▼
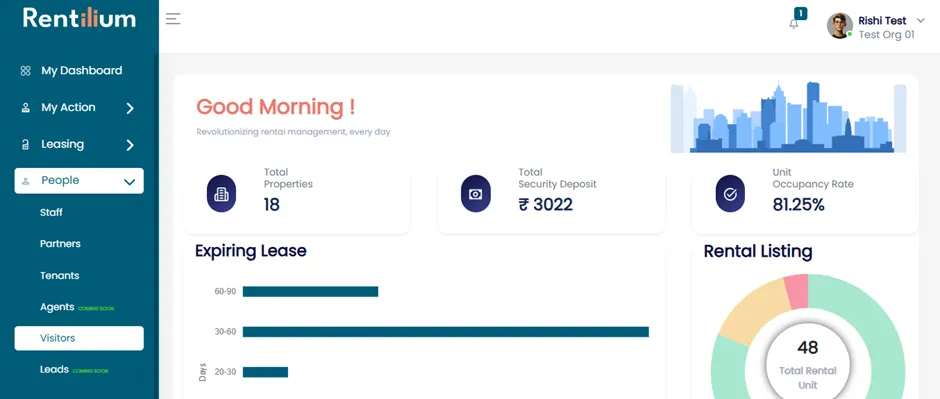Select Tenants in the People menu
Screen dimensions: 940x399
(x=59, y=276)
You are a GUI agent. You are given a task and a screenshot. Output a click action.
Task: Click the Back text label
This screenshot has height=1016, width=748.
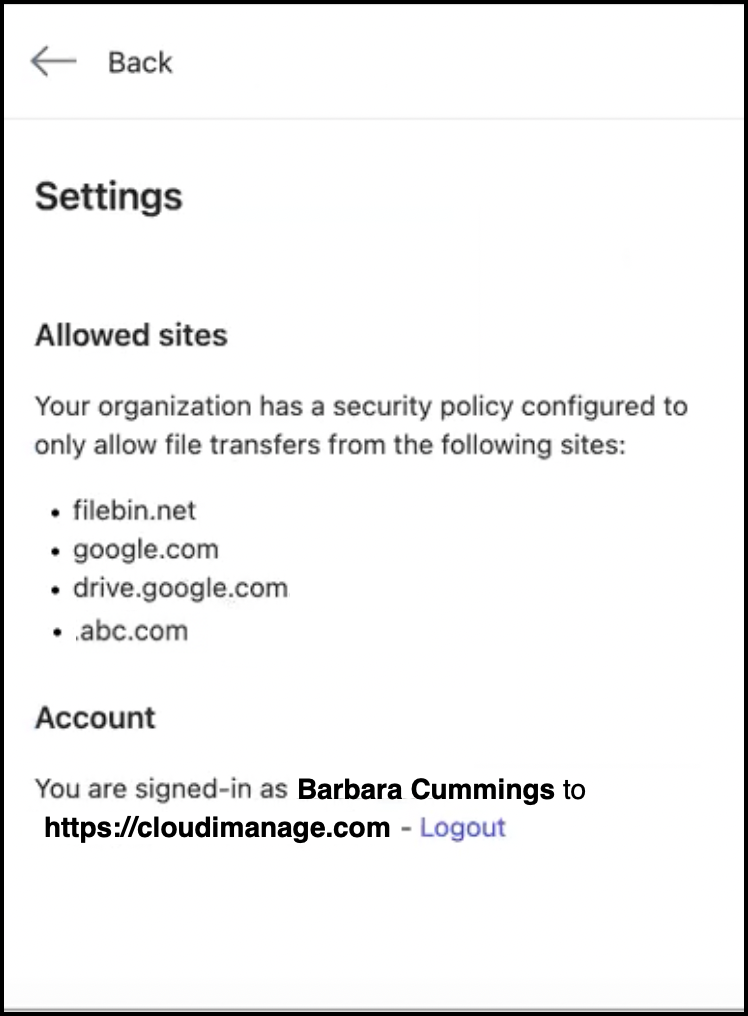(x=140, y=62)
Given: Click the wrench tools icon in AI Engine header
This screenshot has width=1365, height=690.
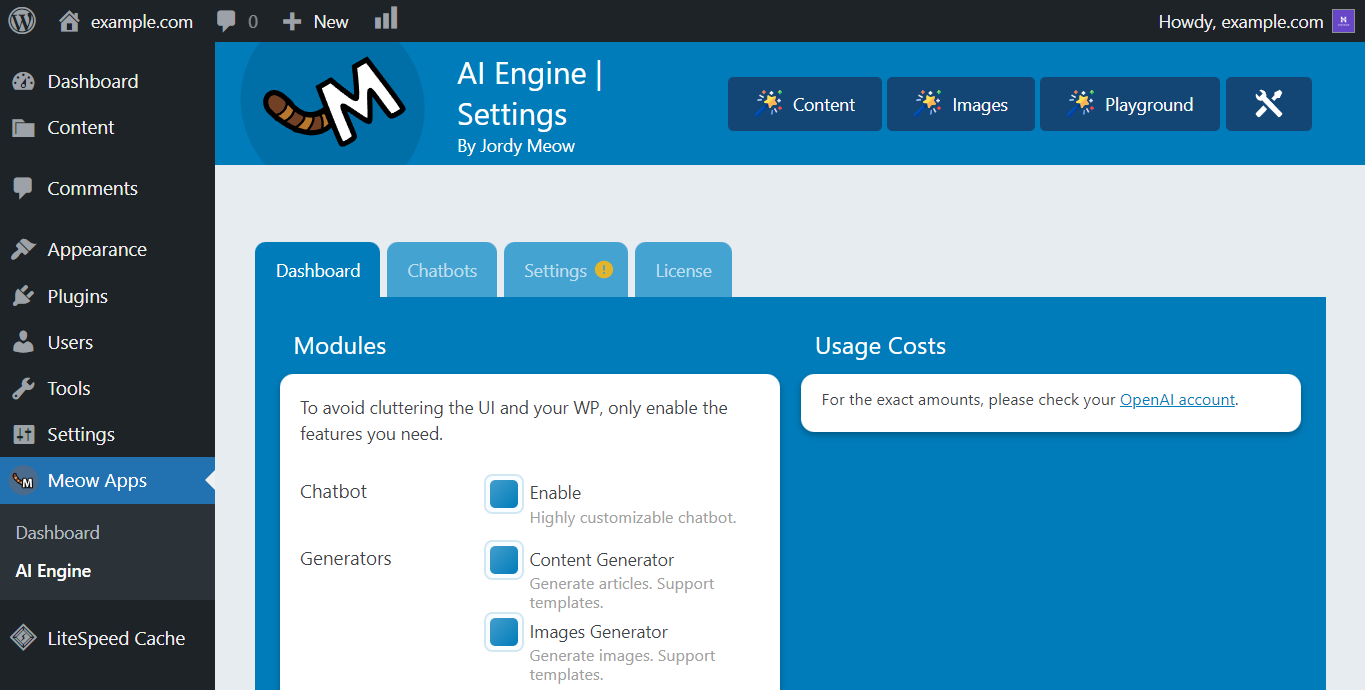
▲
### Your assignment:
Say again, word for word, every line from the one with "You are a GUI" through the last line of the data above, minus the pictures.

### Solution below:
You are a GUI agent. You are given a task and a screenshot. Output a click action.
Task: Click the Back text label
This screenshot has height=1016, width=748.
(x=140, y=62)
Given: Click the wrench tools icon in AI Engine header
This screenshot has width=1365, height=690.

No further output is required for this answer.